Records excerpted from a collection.
========================
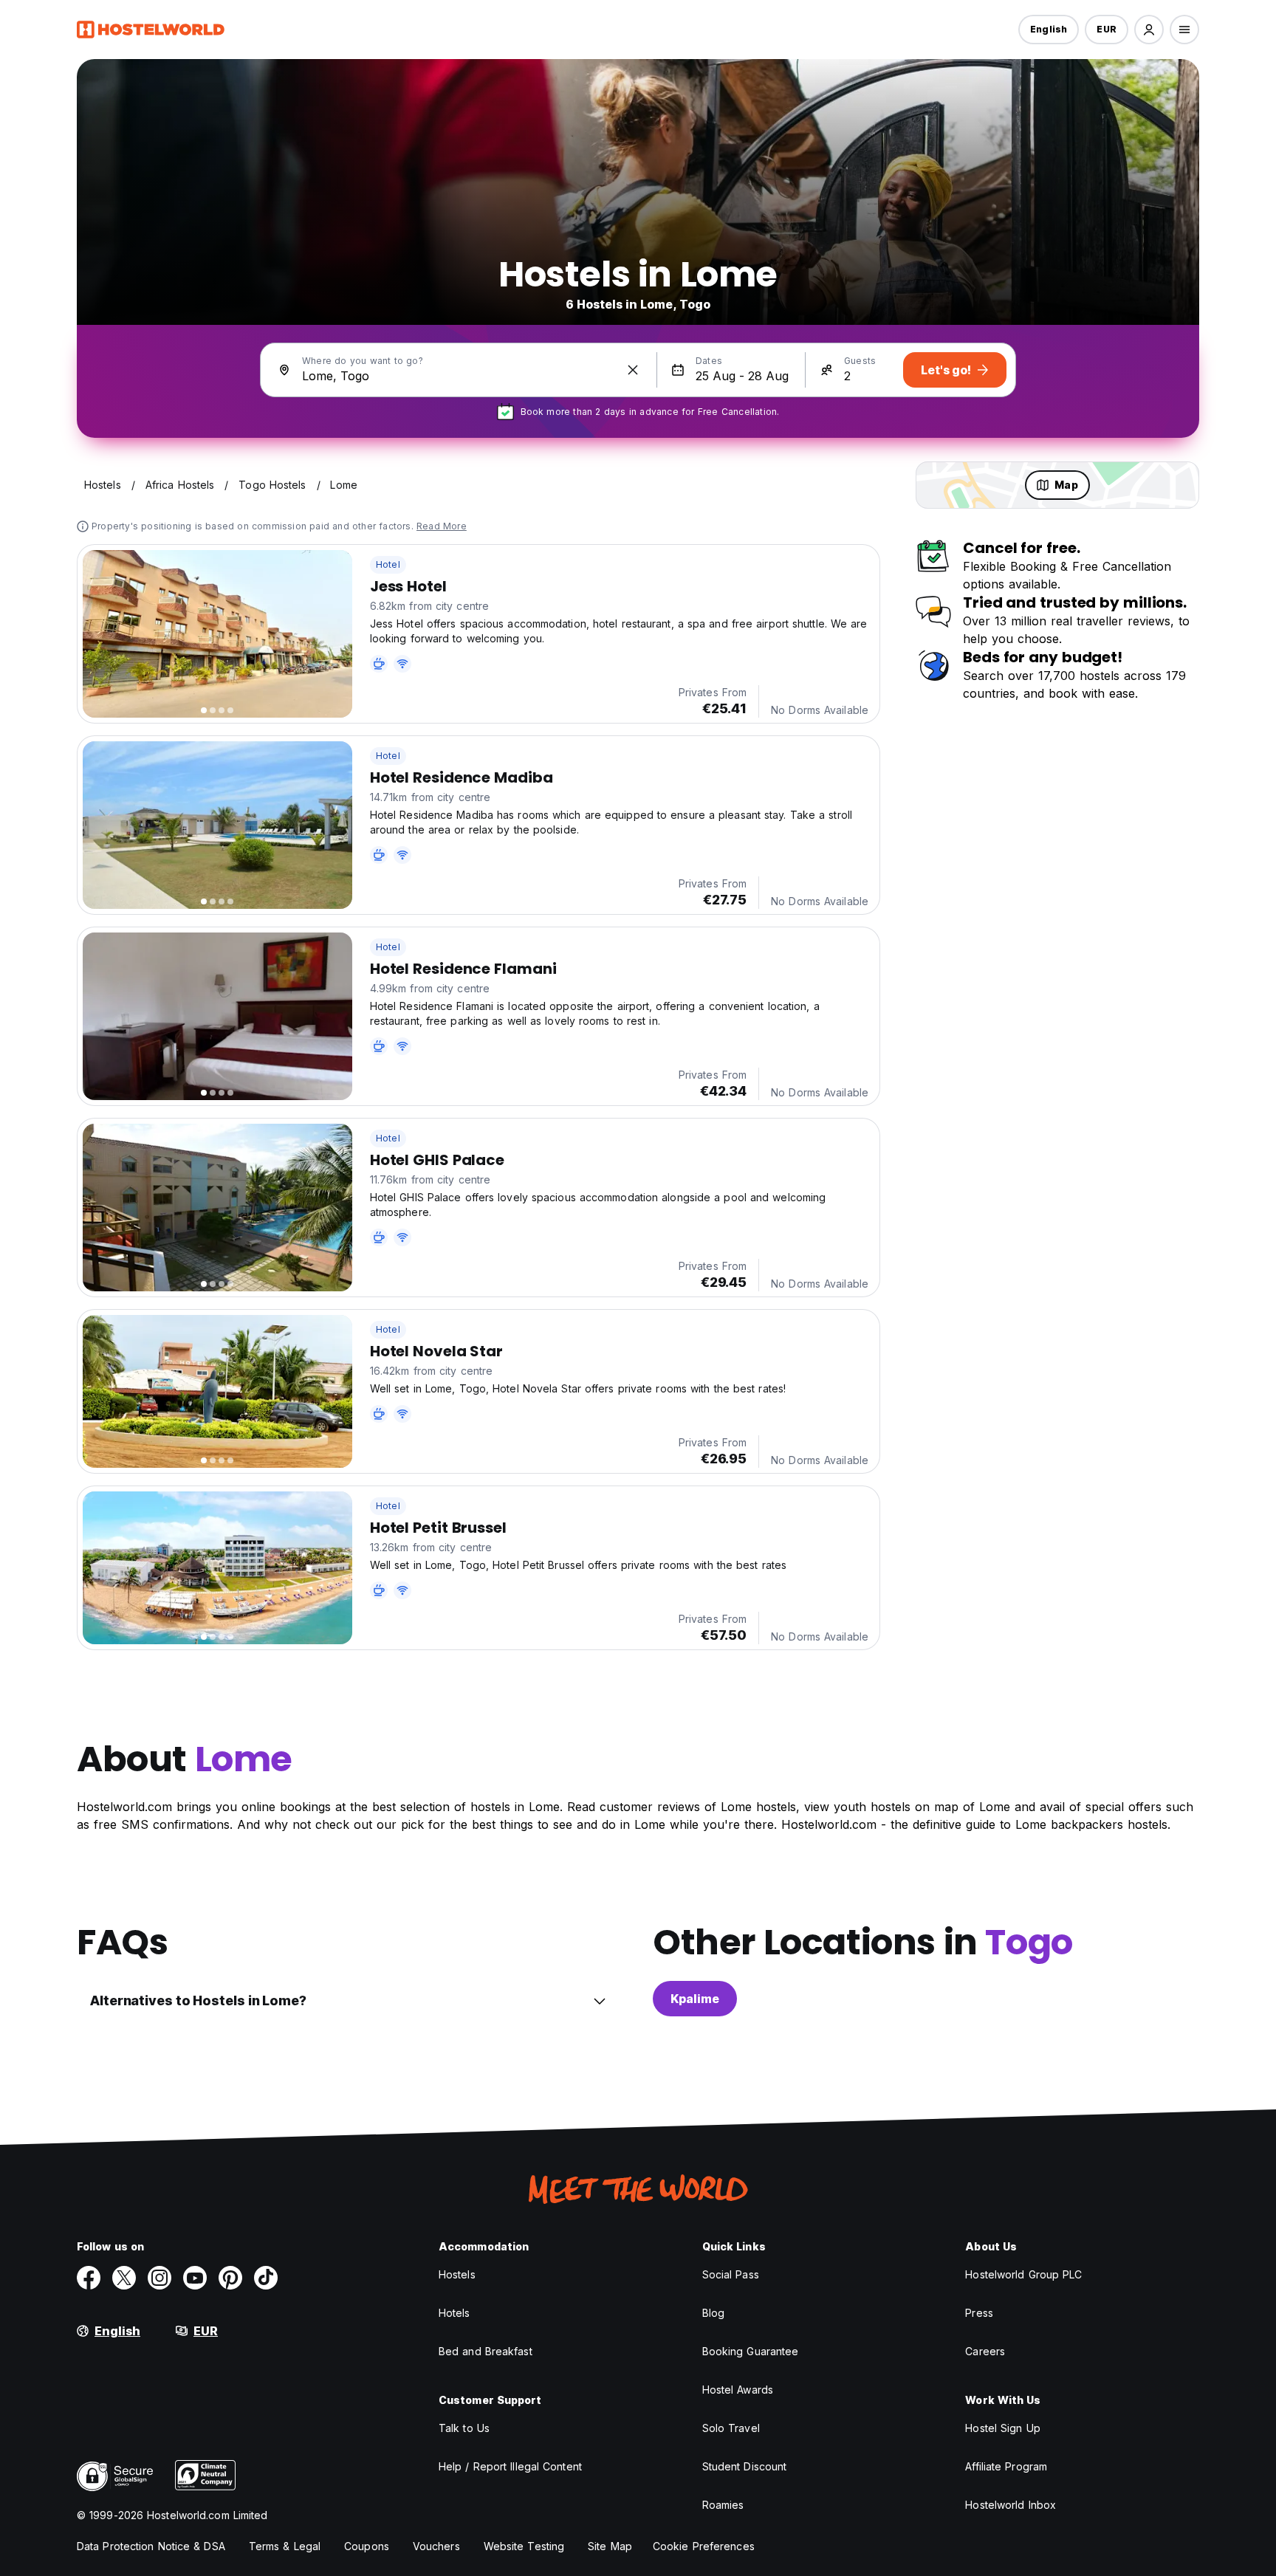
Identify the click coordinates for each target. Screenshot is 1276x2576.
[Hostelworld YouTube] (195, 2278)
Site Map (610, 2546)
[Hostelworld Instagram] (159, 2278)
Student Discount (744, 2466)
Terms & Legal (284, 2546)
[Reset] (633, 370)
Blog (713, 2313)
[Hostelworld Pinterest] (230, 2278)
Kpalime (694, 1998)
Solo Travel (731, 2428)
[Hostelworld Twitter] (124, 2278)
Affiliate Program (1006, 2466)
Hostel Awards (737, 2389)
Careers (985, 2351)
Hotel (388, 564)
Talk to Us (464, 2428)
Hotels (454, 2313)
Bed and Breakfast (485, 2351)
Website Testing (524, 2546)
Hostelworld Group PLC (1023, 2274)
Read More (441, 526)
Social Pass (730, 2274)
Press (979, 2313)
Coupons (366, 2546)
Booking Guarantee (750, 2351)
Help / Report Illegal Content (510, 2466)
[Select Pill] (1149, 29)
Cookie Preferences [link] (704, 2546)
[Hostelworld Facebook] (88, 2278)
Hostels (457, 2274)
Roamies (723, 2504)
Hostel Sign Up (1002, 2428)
========================
Brief. Please transcribe exactly the line containing "Affiliate Program (1006, 2466)" and every line after it through the end of the records, and nothing else.

Result of this task.
Affiliate Program (1006, 2466)
Hostel Awards (737, 2389)
Careers (985, 2351)
Hotel (388, 564)
Talk to Us (464, 2428)
Hotels (454, 2313)
Bed and Breakfast (485, 2351)
Website Testing (524, 2546)
Hostelworld Group PLC (1023, 2274)
Read More (441, 526)
Social Pass (730, 2274)
Press (979, 2313)
Coupons (366, 2546)
Booking Guarantee (750, 2351)
Help / Report Illegal Content (510, 2466)
[Select Pill] (1149, 29)
Cookie Preferences [link] (704, 2546)
[Hostelworld Facebook] (88, 2278)
Hostels (457, 2274)
Roamies (723, 2504)
Hostel Sign Up (1002, 2428)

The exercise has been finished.